------ FRAGMENTO

De Sousa tuvo suerte y pudo tomar tejido suficiente para una nueva biopsia. Ya el sangrado había se había detenido; ahora Vanessa tenía un líquido con olor fuerte, producto de la infección causada por el presunto mioma con tejido necrótico. Cándida fue clara y le dijo: “Vanessa, esto es cáncer de cuello uterino. Parece avanzado. Estoy cansada de ver casos como el tuyo aquí”.

Dos semanas tardó el resultado de la biopsia. Vanessa ya se hacía la idea, pero una pequeña luz la ataba a la posibilidad de un error. Su hija la acompañó a buscar el resultado. El laboratorio estaba ubicado al frente del hospital de Maturín. La escasez de todo imposibilitaba que la prueba se realizara en el laboratorio del propio nosocomio, así que pagar era la única opción.

El 16 de julio de 2013 Vanessa subía los dos pisos para llegar al laboratorio. Eternos. Pisos para reflexionar. No pudo verlo. Su hija abrió la prueba y sí, finalmente tenía un diagnóstico: Carcinoma invasivo de células escamosas. Nunca lo olvidaría.

Debajo del terrible diagnóstico leyó algo que tomaría como soporte para el largo camino que le esperaba: “Siempre existe una solución para cualquier problema, por más complejo y difícil que nos parezca. ¡Sé fuerte! ¡Ten coraje! No te dejes vencer por la adversidad, la enfermedad y el dolor”.

En casa, Vanessa lloró. Siempre había sido positiva, pero ¿cómo sonreír cuando ves que puedes morir? Su mamá lloró también porque las estadísticas les habían fallado y esas nunca fallan. La hija no lloró. Ella sabía que este no era el momento para llorar. Había un problema y necesitaba solución. Era hora de hacer lo imposible en un país donde apenas se vislumbraban los halos de una crisis.

El cáncer no solo afecta al paciente, sino también a sus familiares. La familia apoya y resuelve, se une para ayudar al enfermo. Cándida inició el levantamiento de información y movió los contactos dentro del recinto hospitalario para que Vanessa lograra tener todos los exámenes que le pedirían para comenzar un tratamiento. El problema era dónde.

De acuerdo con el Instituto Nacional de Estadística (INE), el estado Monagas cuenta con una población de 998.024 habitantes y el hospital central de Maturín, a donde acuden casos clínicos de distintas partes del estado, no cuenta con un servicio de oncología. Esto significa que los pacientes que son diagnosticados con cáncer en la entidad no pueden ser tratados allí. ¿Adónde van? Cándida conocía dos opciones: la primera, el Hospital Universitario Doctor Luis Razetti en Barcelona, estado Anzoátegui. Esto significa que un paciente que vive en Maturín debe recorrer 205 kilómetros para realizarse el tratamiento oncológico. Un largo recorrido.

------------
------ MATERIAL PROPORCIONADO

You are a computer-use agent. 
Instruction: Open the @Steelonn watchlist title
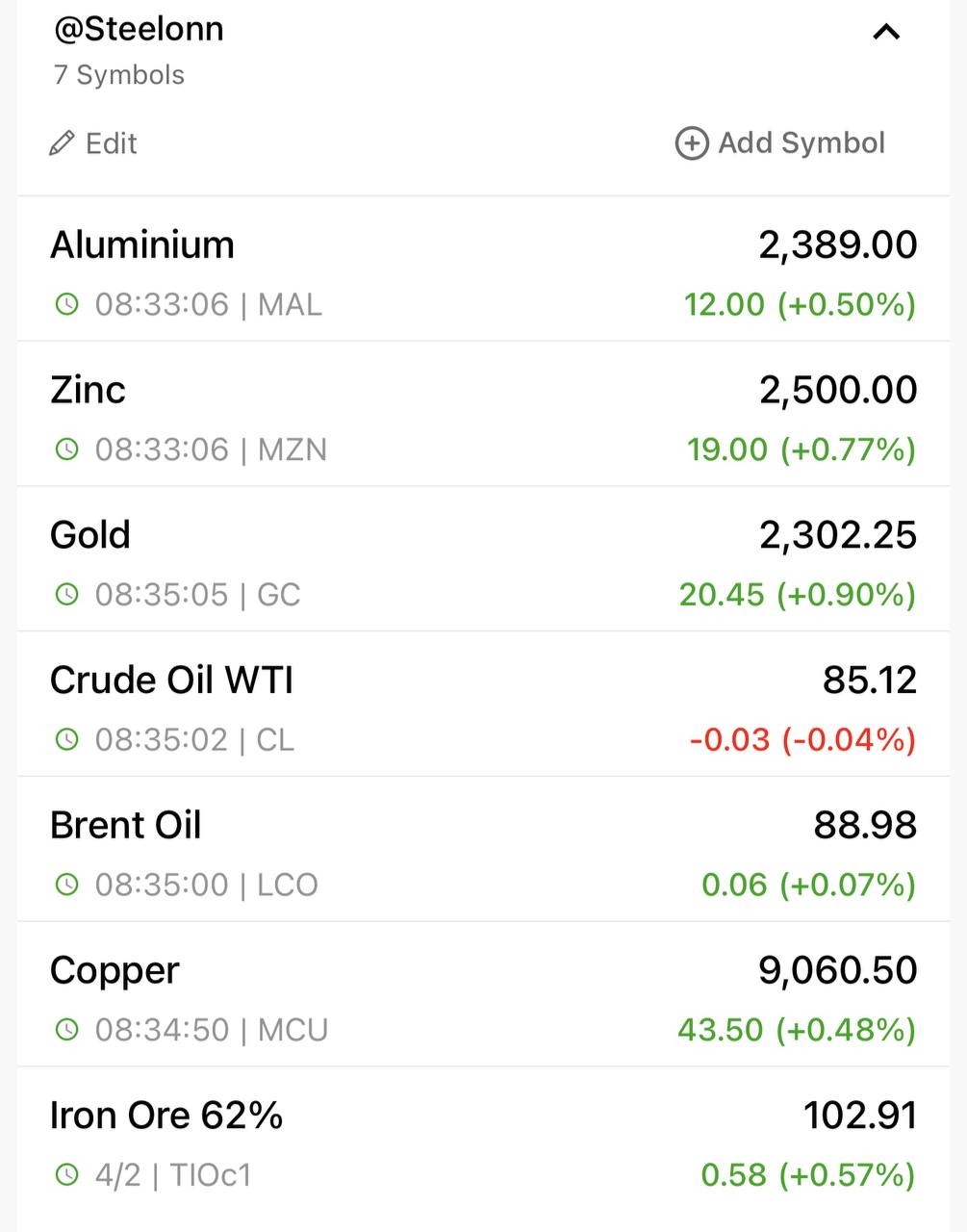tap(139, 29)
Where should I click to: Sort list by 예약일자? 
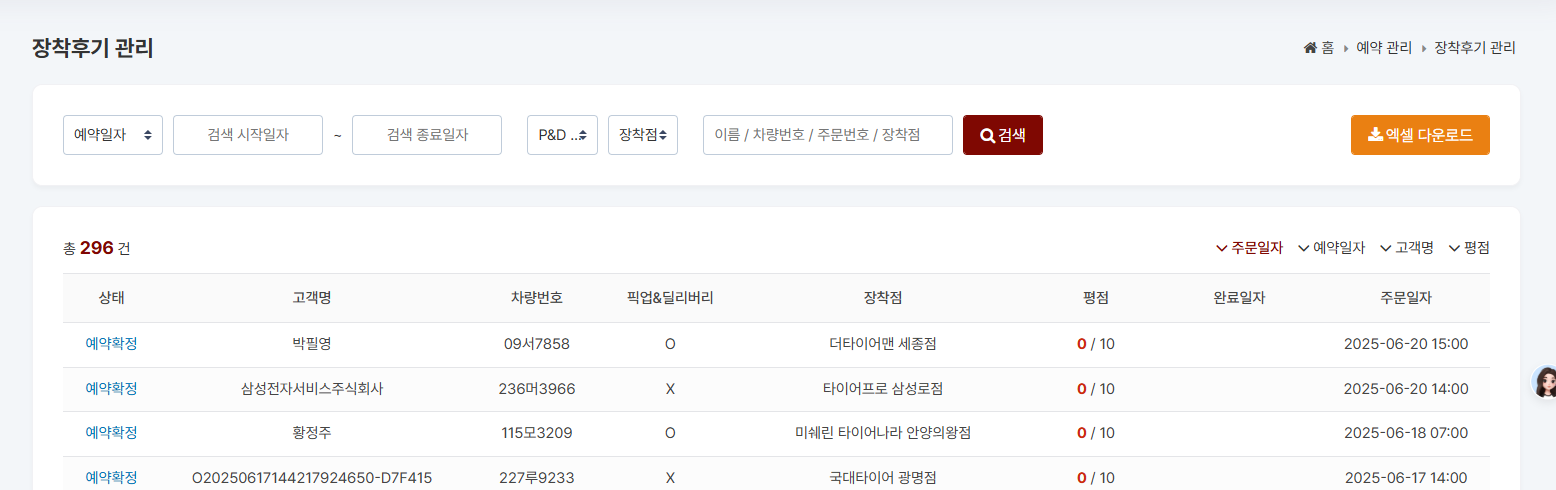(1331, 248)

------------

INSTRUCCIONES » Según el fragmento, ¿qué diagnóstico figuraba en el resultado de la biopsia de Vanessa?

CAMPO DE RESPUESTA » Carcinoma invasivo de células escamosas.